What you will do: Begin at the line below that contains "USB Collections (44, 2164)" and write out every line from there to the end of the entries, exactly.

--- START ---

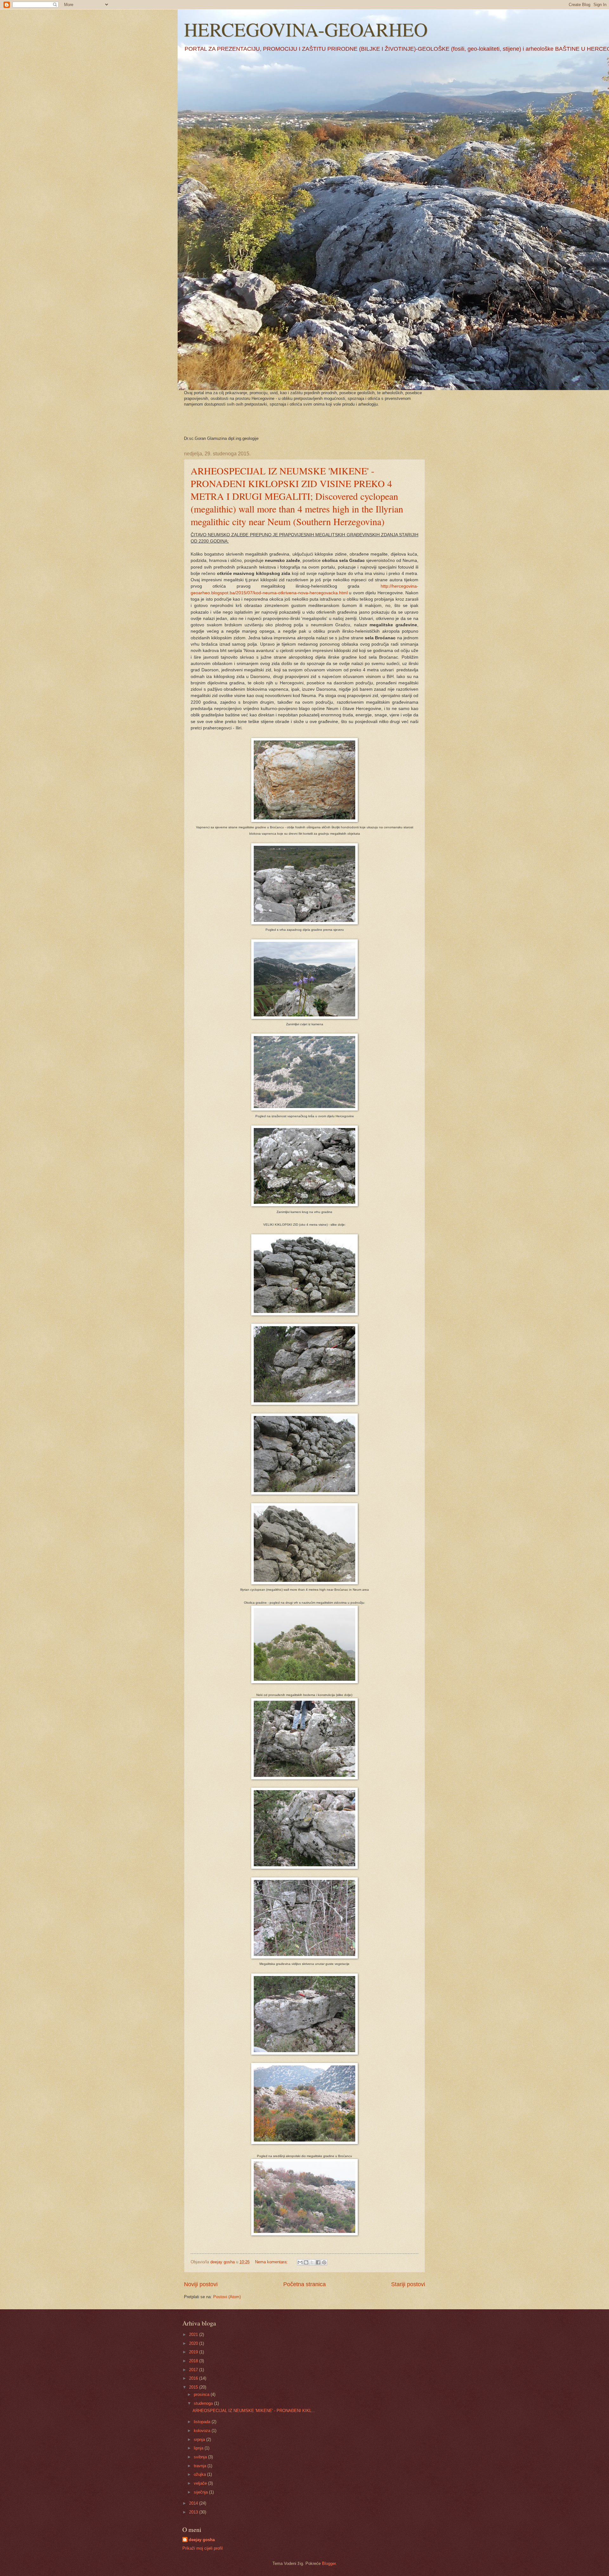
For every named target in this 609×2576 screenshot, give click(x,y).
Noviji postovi (201, 2284)
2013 (194, 2512)
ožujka (200, 2474)
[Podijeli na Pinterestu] (324, 2262)
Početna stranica (304, 2284)
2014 (194, 2503)
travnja (200, 2465)
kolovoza (203, 2430)
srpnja (200, 2439)
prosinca (202, 2394)
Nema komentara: (272, 2262)
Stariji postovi (408, 2284)
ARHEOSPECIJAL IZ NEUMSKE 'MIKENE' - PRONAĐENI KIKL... (254, 2410)
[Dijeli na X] (312, 2262)
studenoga (204, 2403)
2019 (194, 2352)
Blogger (329, 2563)
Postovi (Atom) (227, 2296)
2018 (194, 2360)
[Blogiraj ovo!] (306, 2262)
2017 (194, 2369)
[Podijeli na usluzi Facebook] (318, 2262)
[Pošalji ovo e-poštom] (300, 2262)
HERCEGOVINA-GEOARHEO (306, 29)
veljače (201, 2483)
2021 (194, 2334)
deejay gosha (202, 2539)
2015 (194, 2387)
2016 (194, 2378)
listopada (203, 2421)
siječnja (201, 2492)
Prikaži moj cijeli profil (202, 2548)
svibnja (201, 2457)
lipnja (199, 2448)
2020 (194, 2343)
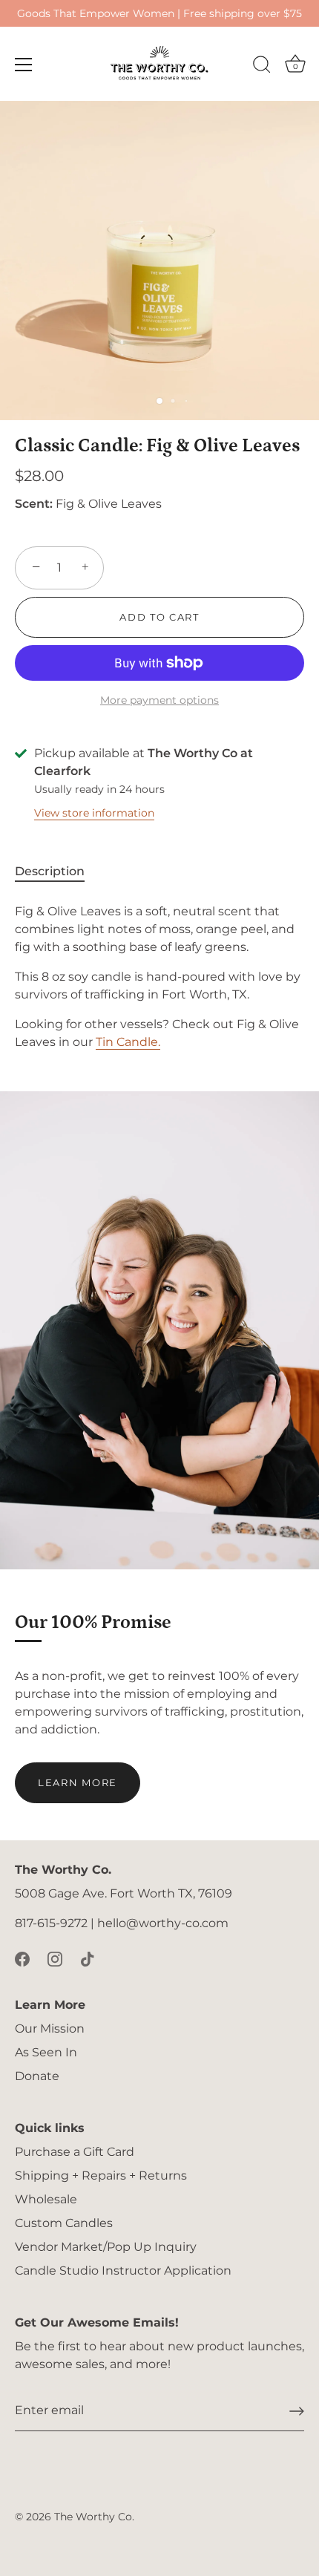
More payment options (159, 700)
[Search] (262, 66)
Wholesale (46, 2199)
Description (50, 871)
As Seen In (46, 2052)
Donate (37, 2076)
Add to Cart (159, 617)
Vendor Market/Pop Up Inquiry (106, 2247)
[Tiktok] (87, 1959)
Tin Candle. (128, 1042)
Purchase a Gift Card (74, 2152)
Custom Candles (64, 2223)
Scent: (34, 504)
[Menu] (23, 64)
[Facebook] (22, 1959)
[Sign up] (296, 2411)
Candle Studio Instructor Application (123, 2270)
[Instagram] (54, 1959)
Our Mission (50, 2028)
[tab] (57, 871)
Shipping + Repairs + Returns (101, 2175)
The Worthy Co (93, 2517)
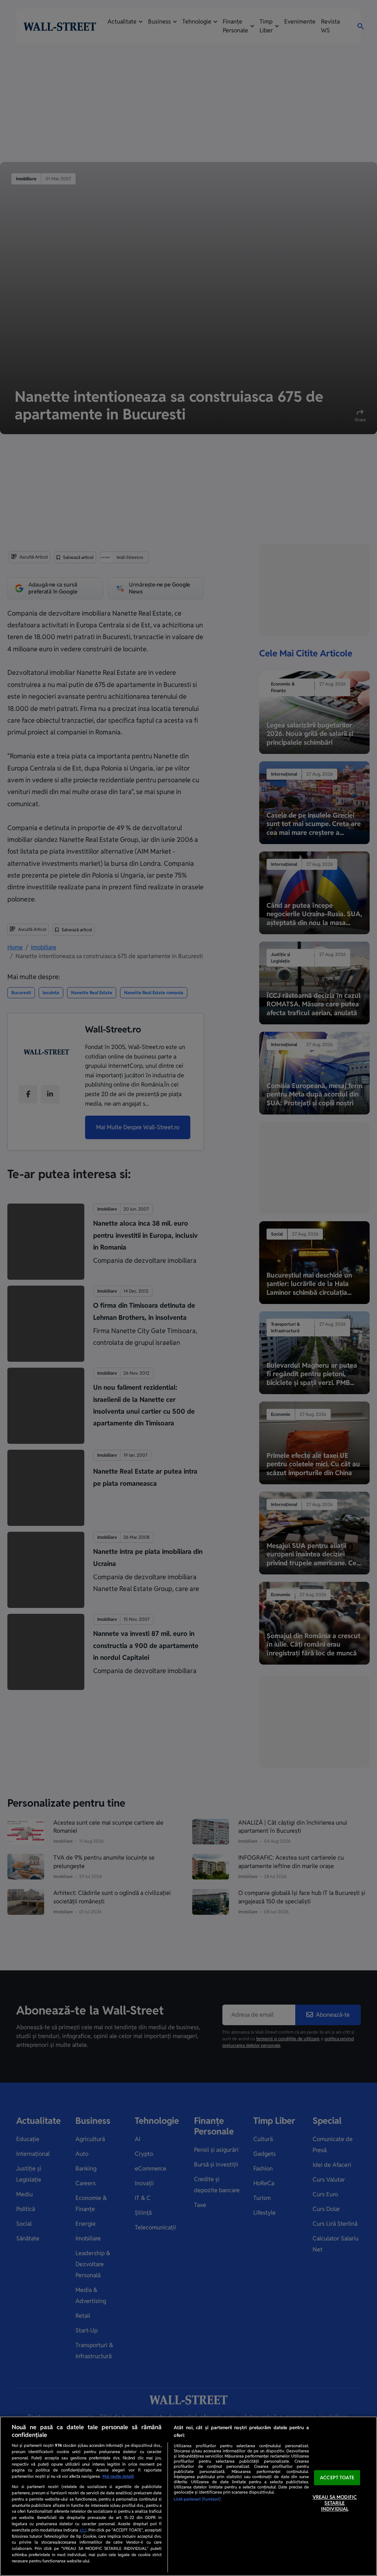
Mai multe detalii (118, 2476)
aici (83, 2530)
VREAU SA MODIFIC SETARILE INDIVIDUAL (335, 2503)
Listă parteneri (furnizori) (197, 2499)
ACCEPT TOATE (337, 2477)
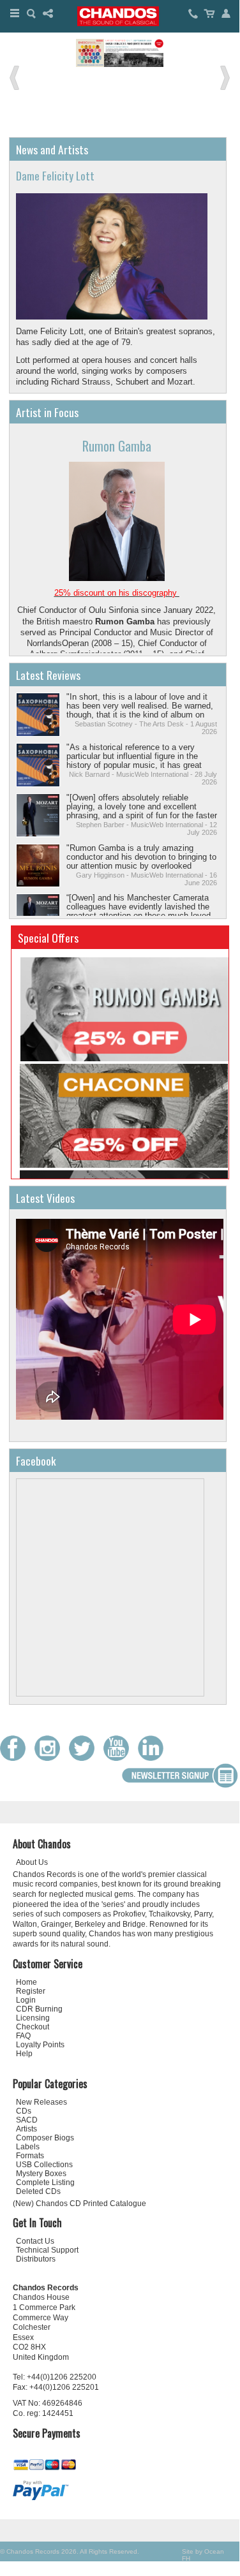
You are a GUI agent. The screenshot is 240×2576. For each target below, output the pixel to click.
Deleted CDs (38, 2191)
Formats (30, 2155)
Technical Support (47, 2250)
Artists (26, 2128)
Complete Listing (45, 2182)
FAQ (23, 2035)
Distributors (36, 2259)
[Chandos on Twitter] (85, 1758)
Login (26, 2000)
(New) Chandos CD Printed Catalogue (79, 2203)
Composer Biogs (45, 2137)
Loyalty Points (40, 2044)
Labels (28, 2146)
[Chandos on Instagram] (50, 1758)
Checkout (32, 2026)
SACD (27, 2120)
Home (26, 1982)
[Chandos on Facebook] (16, 1758)
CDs (23, 2111)
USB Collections (44, 2164)
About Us (32, 1862)
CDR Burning (39, 2009)
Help (24, 2053)
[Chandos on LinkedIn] (154, 1758)
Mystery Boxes (41, 2173)
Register (30, 1991)
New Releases (41, 2102)
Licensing (33, 2017)
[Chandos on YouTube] (119, 1758)
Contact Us (35, 2241)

--- END ---

Output of the exercise:
USB Collections (44, 2164)
About Us (32, 1862)
CDR Burning (39, 2009)
Help (24, 2053)
[Chandos on LinkedIn] (154, 1758)
Mystery Boxes (41, 2173)
Register (30, 1991)
New Releases (41, 2102)
Licensing (33, 2017)
[Chandos on YouTube] (119, 1758)
Contact Us (35, 2241)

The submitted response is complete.